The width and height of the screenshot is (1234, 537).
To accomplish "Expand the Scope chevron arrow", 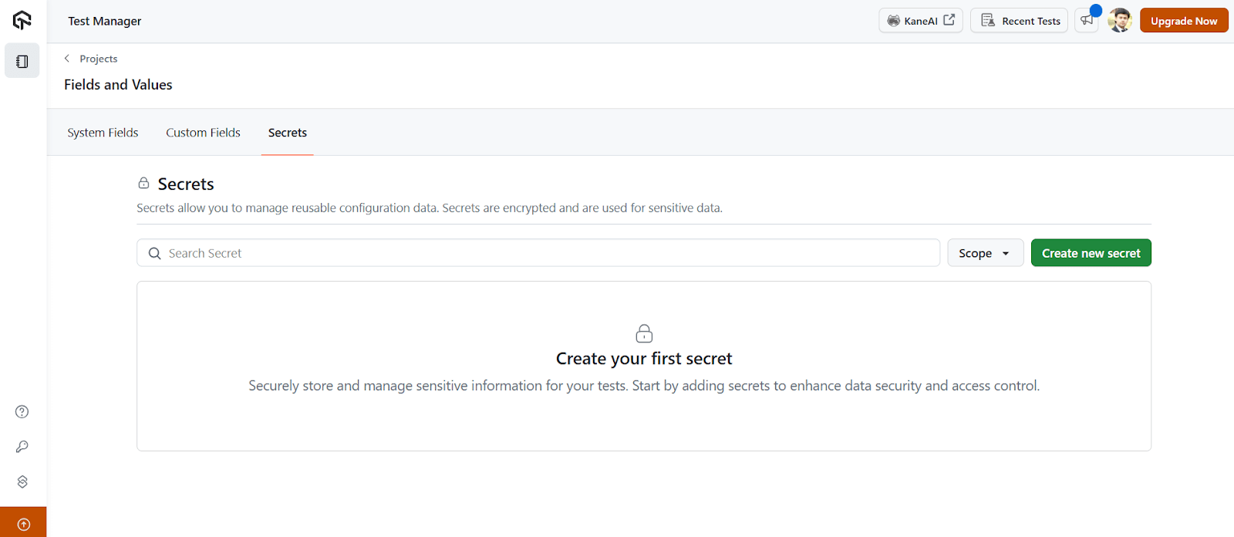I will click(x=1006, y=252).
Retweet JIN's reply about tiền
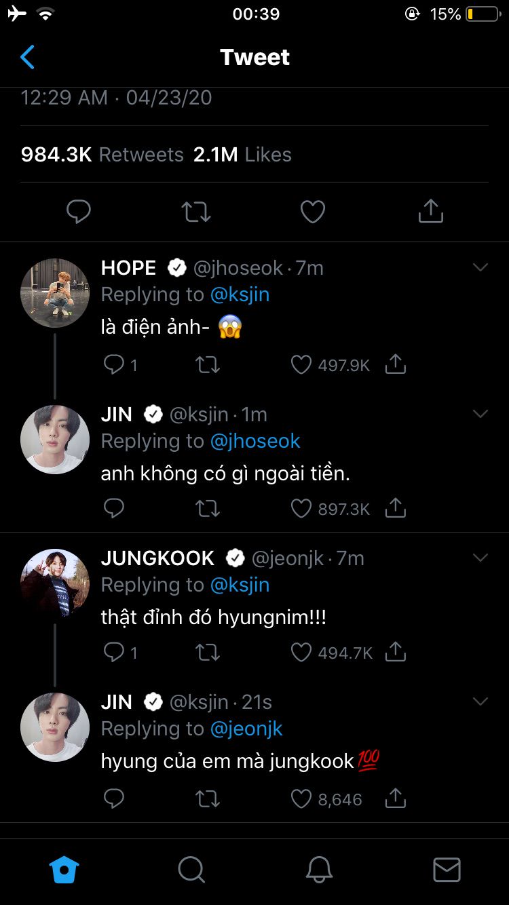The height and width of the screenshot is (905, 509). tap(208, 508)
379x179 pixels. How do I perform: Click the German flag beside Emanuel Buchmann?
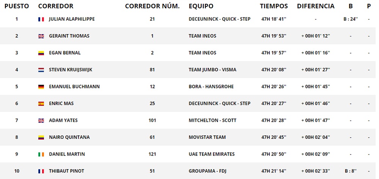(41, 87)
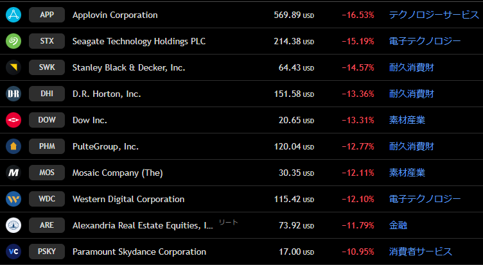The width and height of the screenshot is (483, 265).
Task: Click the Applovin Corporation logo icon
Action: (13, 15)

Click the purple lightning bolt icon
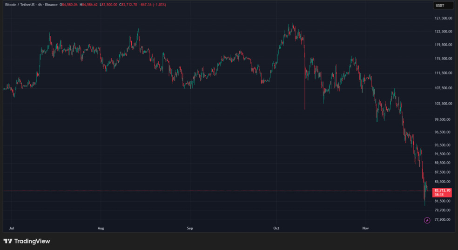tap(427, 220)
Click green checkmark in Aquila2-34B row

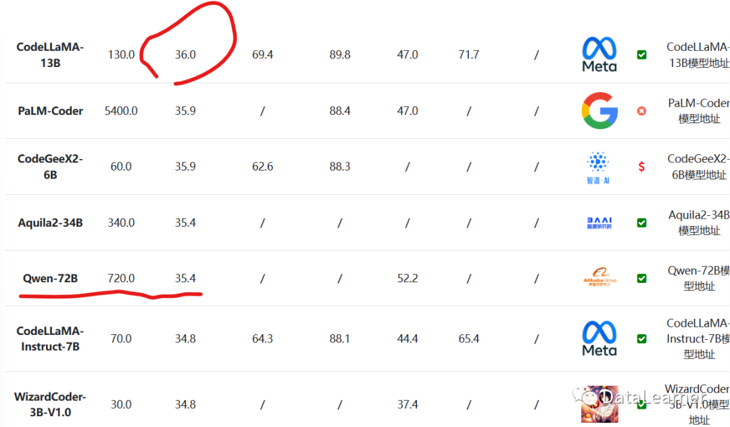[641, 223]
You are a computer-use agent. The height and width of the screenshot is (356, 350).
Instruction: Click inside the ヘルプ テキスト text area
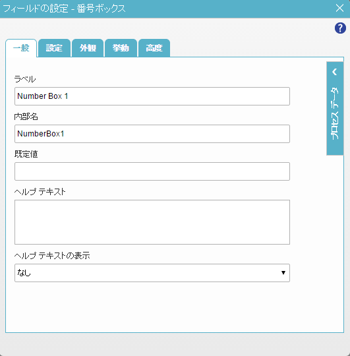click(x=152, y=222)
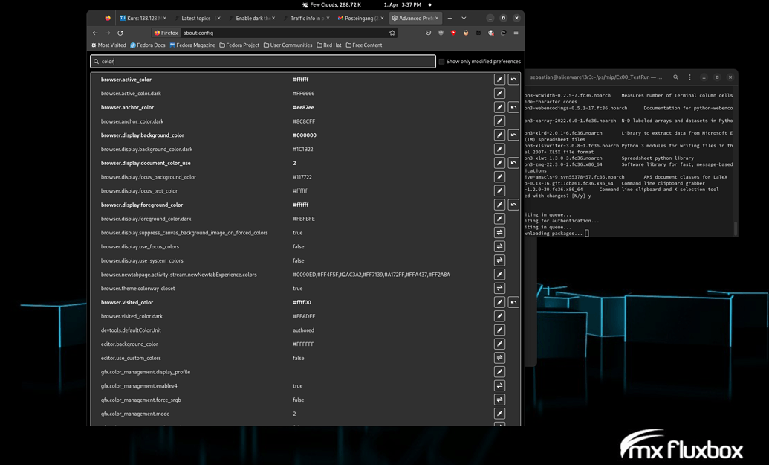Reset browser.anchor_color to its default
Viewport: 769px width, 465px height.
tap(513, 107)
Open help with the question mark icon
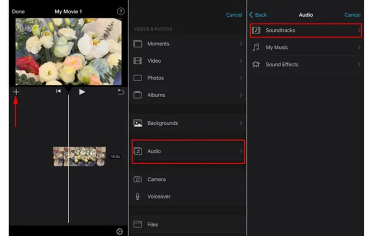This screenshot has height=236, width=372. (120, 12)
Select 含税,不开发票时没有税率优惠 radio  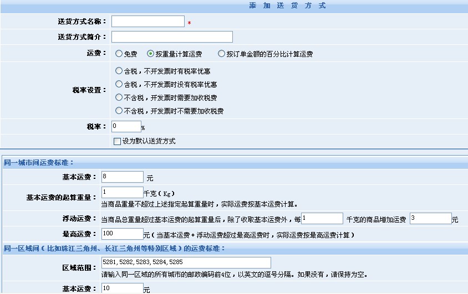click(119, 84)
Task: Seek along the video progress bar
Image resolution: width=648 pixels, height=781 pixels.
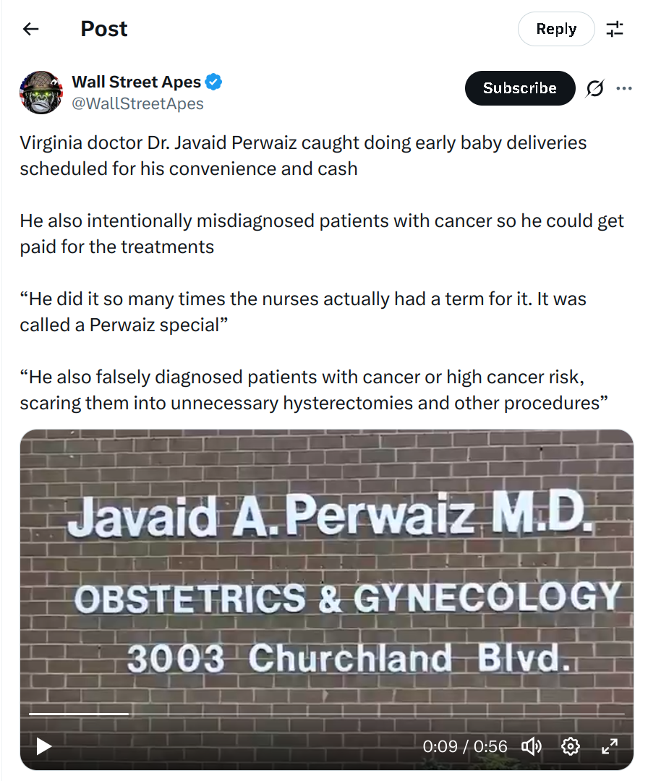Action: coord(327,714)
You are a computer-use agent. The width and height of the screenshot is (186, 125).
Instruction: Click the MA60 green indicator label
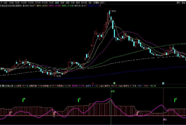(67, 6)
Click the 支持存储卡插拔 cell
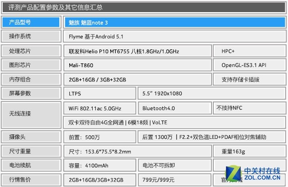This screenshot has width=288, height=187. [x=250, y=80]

WHAT YOU ARE ASKED TO DO :: Copy out all lines of the listing above that include "agent".

SOLUTION BELOW ::
You are a computer-use agent. The height and width of the screenshot is (356, 350).
You are a computer-use agent. The width and height of the screenshot is (186, 125).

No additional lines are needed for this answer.